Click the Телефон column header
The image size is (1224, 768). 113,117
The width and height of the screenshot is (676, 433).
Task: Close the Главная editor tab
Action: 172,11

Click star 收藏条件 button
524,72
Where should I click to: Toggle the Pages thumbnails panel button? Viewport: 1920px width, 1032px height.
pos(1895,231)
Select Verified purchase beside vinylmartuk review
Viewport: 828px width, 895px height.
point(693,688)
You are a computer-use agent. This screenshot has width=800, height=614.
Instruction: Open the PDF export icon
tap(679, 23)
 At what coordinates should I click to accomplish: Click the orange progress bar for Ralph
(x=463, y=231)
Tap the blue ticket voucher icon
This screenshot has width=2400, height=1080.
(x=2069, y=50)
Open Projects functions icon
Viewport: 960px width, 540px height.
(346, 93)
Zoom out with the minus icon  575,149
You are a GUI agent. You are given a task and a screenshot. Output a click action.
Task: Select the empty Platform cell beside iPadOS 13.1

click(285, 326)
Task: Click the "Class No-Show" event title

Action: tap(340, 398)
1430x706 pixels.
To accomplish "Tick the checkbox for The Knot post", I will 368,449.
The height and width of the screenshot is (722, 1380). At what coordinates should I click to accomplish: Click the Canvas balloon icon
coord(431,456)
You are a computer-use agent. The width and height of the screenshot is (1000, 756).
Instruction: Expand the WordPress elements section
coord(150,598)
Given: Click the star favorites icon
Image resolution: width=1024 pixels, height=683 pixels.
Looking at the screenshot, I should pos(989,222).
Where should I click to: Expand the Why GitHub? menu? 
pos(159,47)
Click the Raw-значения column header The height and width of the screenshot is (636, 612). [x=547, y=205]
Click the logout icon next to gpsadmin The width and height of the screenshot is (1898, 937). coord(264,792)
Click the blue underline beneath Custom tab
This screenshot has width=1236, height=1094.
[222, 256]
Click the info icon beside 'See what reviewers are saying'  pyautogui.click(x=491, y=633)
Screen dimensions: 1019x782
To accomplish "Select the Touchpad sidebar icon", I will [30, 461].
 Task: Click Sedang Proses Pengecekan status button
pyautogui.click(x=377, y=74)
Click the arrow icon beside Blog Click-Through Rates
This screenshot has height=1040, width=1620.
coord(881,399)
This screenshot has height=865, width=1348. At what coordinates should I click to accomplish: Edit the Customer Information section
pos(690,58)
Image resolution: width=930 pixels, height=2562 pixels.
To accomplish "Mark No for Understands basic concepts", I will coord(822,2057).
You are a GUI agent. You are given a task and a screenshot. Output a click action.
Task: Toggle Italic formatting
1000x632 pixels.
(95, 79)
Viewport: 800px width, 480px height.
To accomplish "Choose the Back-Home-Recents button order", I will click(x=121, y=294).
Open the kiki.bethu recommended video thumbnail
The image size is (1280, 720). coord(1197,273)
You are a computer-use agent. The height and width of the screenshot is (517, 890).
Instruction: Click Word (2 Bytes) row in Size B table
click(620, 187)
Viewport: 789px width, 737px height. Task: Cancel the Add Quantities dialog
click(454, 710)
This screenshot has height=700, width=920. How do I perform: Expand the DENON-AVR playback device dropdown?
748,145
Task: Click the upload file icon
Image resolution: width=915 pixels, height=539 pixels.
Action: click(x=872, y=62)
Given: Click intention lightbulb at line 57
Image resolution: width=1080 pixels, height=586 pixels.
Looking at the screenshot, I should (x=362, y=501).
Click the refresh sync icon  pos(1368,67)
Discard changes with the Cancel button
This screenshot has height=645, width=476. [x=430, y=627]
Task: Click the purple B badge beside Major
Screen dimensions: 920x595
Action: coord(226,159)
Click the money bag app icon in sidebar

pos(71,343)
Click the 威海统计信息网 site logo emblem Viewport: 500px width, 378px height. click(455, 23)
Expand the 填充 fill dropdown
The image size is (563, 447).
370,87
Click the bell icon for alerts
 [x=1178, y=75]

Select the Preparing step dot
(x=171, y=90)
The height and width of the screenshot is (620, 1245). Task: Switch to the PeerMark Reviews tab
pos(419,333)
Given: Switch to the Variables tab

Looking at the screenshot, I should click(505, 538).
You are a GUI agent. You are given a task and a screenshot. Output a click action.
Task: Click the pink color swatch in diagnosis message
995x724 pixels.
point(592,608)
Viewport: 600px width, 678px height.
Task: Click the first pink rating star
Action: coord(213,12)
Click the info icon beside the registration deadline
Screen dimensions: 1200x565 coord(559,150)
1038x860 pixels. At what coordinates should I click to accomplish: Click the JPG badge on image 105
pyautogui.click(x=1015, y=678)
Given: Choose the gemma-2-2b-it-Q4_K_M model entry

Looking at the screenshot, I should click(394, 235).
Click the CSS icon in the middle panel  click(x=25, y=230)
================================
[Exercise requirements]: All lines from the one containing "Click the info icon beside the" through the end of the listing must be transcribed exactly. No other lines belong in the answer.

[Problem solution]:
Click the info icon beside the registration deadline
Screen dimensions: 1200x565 coord(559,150)
1038x860 pixels. At what coordinates should I click to accomplish: Click the JPG badge on image 105
pyautogui.click(x=1015, y=678)
Given: Choose the gemma-2-2b-it-Q4_K_M model entry

Looking at the screenshot, I should click(394, 235).
Click the CSS icon in the middle panel  click(x=25, y=230)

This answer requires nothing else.